> **Requirement**:
Give the lines of the data starting at the line containing "Cookies depublicidadcomportamental [tab]" and ending at the line containing "Om oss (94, 814)" as a JSON list of strings, one per line, with blank lines and the pictures left out.

> **Data entries**:
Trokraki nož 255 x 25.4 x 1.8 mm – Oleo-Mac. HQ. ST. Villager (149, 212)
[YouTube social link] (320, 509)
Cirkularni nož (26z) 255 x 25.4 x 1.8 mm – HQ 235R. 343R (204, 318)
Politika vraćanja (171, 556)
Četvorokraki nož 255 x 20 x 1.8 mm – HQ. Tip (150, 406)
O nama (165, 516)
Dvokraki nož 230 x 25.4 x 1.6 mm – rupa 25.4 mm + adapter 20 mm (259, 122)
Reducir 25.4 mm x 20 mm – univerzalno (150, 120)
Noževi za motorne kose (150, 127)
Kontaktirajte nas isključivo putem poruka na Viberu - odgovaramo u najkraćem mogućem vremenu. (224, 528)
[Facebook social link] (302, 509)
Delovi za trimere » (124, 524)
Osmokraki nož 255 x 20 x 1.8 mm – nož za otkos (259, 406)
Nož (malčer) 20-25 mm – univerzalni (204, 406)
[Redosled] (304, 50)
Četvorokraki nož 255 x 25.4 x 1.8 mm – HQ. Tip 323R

...

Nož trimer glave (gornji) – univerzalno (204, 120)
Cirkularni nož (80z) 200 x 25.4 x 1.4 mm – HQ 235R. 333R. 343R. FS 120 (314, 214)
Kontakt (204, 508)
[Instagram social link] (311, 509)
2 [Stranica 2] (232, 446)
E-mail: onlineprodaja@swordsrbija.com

==

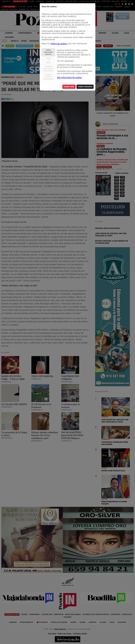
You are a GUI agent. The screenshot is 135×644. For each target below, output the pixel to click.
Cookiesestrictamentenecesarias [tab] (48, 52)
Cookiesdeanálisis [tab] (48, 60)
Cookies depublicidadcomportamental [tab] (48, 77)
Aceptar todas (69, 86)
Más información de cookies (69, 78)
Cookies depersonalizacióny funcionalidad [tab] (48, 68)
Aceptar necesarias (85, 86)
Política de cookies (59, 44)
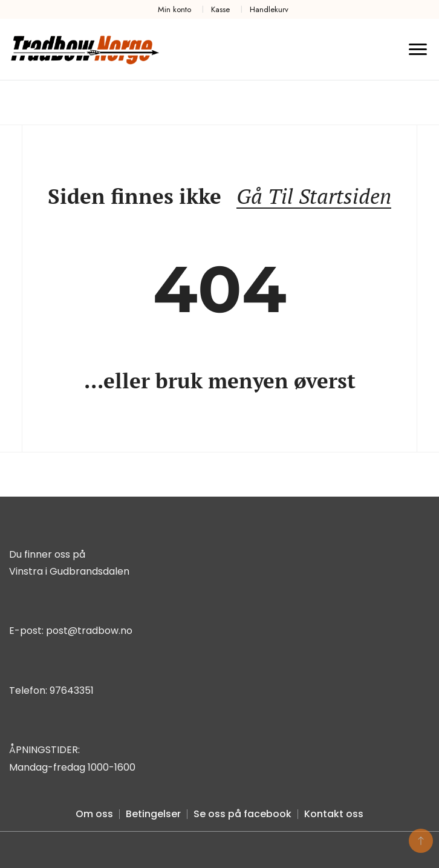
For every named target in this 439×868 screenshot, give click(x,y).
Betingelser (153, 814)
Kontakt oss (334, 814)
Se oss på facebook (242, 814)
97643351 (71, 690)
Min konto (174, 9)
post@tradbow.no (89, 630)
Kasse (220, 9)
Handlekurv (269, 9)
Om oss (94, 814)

> **Result**:
[
  "Cookies depublicidadcomportamental [tab] (48, 77)",
  "Aceptar todas (69, 86)",
  "Más información de cookies (69, 78)",
  "Cookies depersonalizacióny funcionalidad [tab] (48, 68)",
  "Aceptar necesarias (85, 86)",
  "Política de cookies (59, 44)",
  "For every named target in this 439×868 screenshot, give click(x,y).",
  "Betingelser (153, 814)",
  "Kontakt oss (334, 814)",
  "Se oss på facebook (242, 814)",
  "97643351 (71, 690)",
  "Min konto (174, 9)",
  "post@tradbow.no (89, 630)",
  "Kasse (220, 9)",
  "Handlekurv (269, 9)",
  "Om oss (94, 814)"
]